Lemon Drizzle Cake 

It is for many a month of diets and deprivation. This Lemon drizzle cake is easy and great for a cuppa. You can bake it in a loaf tin or a square tin to make brownie shaped treats.

 

Cake

225g/8oz Self Raising Flour
225g/8oz Butter (at room temperature)
225g/8oz Caster Sugar
4 Free Range Eggs (beaten)
Finely grated Rind of 1 Lemon

Drizzle for Topping

Juice of 1 Lemon
75g/3oz Granulated Sugar

Method

Preheat oven to 180°C/350°F/Gas 4. Grease and base line a 8″/20cms deep cake tin or loaf tin.
Beat/ Cream together the butter and sugar until pale and creamy, then gradually add the eggs, slowly mixing through.
Gently add the flour and the lemon rind. Mix well to combine.
Transfer mixture to prepared tin and level the top with a spoon.
Bake for 45 – 50 minutes approx. until well risen and golden brown.

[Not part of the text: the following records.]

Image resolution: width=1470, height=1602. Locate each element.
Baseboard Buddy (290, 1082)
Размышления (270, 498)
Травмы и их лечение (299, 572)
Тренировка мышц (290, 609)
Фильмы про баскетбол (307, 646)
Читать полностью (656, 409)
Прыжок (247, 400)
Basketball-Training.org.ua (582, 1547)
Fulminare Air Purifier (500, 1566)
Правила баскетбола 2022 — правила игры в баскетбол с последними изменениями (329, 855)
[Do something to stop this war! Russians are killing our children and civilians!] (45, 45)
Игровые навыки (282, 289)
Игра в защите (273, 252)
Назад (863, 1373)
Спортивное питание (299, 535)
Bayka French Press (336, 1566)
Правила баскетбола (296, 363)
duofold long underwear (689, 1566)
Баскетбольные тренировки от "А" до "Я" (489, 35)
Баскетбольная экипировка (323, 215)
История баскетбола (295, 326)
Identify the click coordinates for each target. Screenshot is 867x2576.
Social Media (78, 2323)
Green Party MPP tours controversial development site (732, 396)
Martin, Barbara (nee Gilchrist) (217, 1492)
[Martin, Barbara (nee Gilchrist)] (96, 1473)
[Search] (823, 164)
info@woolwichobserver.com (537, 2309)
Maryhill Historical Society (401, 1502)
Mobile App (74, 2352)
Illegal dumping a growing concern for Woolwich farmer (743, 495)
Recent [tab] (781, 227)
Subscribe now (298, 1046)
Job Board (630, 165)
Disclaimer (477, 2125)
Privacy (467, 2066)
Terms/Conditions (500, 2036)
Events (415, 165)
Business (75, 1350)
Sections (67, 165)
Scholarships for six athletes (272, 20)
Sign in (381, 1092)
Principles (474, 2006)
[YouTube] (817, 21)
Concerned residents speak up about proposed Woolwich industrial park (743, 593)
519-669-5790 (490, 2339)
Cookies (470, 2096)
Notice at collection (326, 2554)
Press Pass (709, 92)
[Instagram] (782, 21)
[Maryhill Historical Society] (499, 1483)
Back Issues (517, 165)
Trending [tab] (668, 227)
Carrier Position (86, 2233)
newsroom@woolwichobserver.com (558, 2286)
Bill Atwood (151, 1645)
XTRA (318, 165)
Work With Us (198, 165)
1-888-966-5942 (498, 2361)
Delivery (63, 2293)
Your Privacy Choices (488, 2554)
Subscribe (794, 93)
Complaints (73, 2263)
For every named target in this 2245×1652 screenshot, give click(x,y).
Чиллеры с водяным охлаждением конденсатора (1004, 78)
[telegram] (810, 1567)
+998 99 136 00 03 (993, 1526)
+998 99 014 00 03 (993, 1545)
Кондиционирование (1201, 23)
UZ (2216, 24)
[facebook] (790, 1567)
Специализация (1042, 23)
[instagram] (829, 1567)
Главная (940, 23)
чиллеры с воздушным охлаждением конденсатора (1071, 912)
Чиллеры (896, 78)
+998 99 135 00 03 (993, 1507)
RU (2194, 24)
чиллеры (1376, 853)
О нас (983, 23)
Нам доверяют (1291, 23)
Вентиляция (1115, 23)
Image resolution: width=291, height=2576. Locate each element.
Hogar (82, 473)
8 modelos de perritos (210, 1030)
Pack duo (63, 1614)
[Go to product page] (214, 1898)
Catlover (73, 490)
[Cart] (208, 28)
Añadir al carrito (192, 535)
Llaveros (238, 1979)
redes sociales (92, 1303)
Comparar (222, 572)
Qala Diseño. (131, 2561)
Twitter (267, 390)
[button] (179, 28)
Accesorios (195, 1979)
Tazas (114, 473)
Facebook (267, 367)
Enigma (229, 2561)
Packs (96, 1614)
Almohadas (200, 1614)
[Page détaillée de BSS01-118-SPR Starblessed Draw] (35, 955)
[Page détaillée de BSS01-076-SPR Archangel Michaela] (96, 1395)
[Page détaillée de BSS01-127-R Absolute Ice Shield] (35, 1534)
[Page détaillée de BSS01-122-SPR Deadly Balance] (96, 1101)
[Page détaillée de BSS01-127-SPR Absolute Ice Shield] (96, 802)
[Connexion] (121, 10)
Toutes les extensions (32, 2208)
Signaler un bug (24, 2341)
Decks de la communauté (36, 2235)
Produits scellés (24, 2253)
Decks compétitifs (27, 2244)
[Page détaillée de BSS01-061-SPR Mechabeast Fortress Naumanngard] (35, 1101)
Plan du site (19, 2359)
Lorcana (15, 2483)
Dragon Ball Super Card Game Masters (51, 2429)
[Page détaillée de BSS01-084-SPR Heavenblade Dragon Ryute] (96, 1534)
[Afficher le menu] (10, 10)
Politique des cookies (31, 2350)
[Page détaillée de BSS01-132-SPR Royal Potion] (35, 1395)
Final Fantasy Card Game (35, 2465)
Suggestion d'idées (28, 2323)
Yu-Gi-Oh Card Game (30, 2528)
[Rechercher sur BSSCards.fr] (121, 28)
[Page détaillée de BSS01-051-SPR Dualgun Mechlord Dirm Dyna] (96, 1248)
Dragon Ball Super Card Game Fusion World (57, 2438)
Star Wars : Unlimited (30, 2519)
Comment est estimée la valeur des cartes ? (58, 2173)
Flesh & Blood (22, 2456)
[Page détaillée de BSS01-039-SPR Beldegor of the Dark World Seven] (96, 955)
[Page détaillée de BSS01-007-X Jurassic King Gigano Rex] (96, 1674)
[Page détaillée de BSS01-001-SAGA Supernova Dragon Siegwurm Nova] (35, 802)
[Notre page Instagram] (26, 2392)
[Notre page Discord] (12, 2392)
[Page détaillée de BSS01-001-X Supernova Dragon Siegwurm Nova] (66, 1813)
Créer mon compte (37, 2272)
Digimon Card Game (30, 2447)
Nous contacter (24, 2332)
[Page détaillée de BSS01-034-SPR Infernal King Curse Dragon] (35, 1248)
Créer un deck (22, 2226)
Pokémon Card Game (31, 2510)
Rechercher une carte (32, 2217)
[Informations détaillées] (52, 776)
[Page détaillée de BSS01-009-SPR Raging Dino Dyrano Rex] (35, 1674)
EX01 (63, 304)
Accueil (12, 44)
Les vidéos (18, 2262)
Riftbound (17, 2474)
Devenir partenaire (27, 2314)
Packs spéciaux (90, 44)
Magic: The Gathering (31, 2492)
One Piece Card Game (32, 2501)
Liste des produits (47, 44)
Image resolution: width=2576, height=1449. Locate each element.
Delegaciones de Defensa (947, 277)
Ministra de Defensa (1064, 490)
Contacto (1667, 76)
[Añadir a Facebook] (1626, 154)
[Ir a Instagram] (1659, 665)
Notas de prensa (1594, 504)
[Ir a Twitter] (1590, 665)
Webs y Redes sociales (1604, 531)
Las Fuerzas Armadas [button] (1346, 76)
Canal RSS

Cake is baked if top is gently pressed and it springs back!
While cake is cooling in the tin, mix together the lemon juice and the sugar to make the drizzle. Prick top of warm cake all over the top with skewer or fork, then, gently pour over the drizzle – the juice will sink into cake and the sugar will form a lovely crisp topping.
Leave in tin to get cold, then remove and serve. It will also keep in an airtight container for 3 to 4 days or freeze for up to 1 month.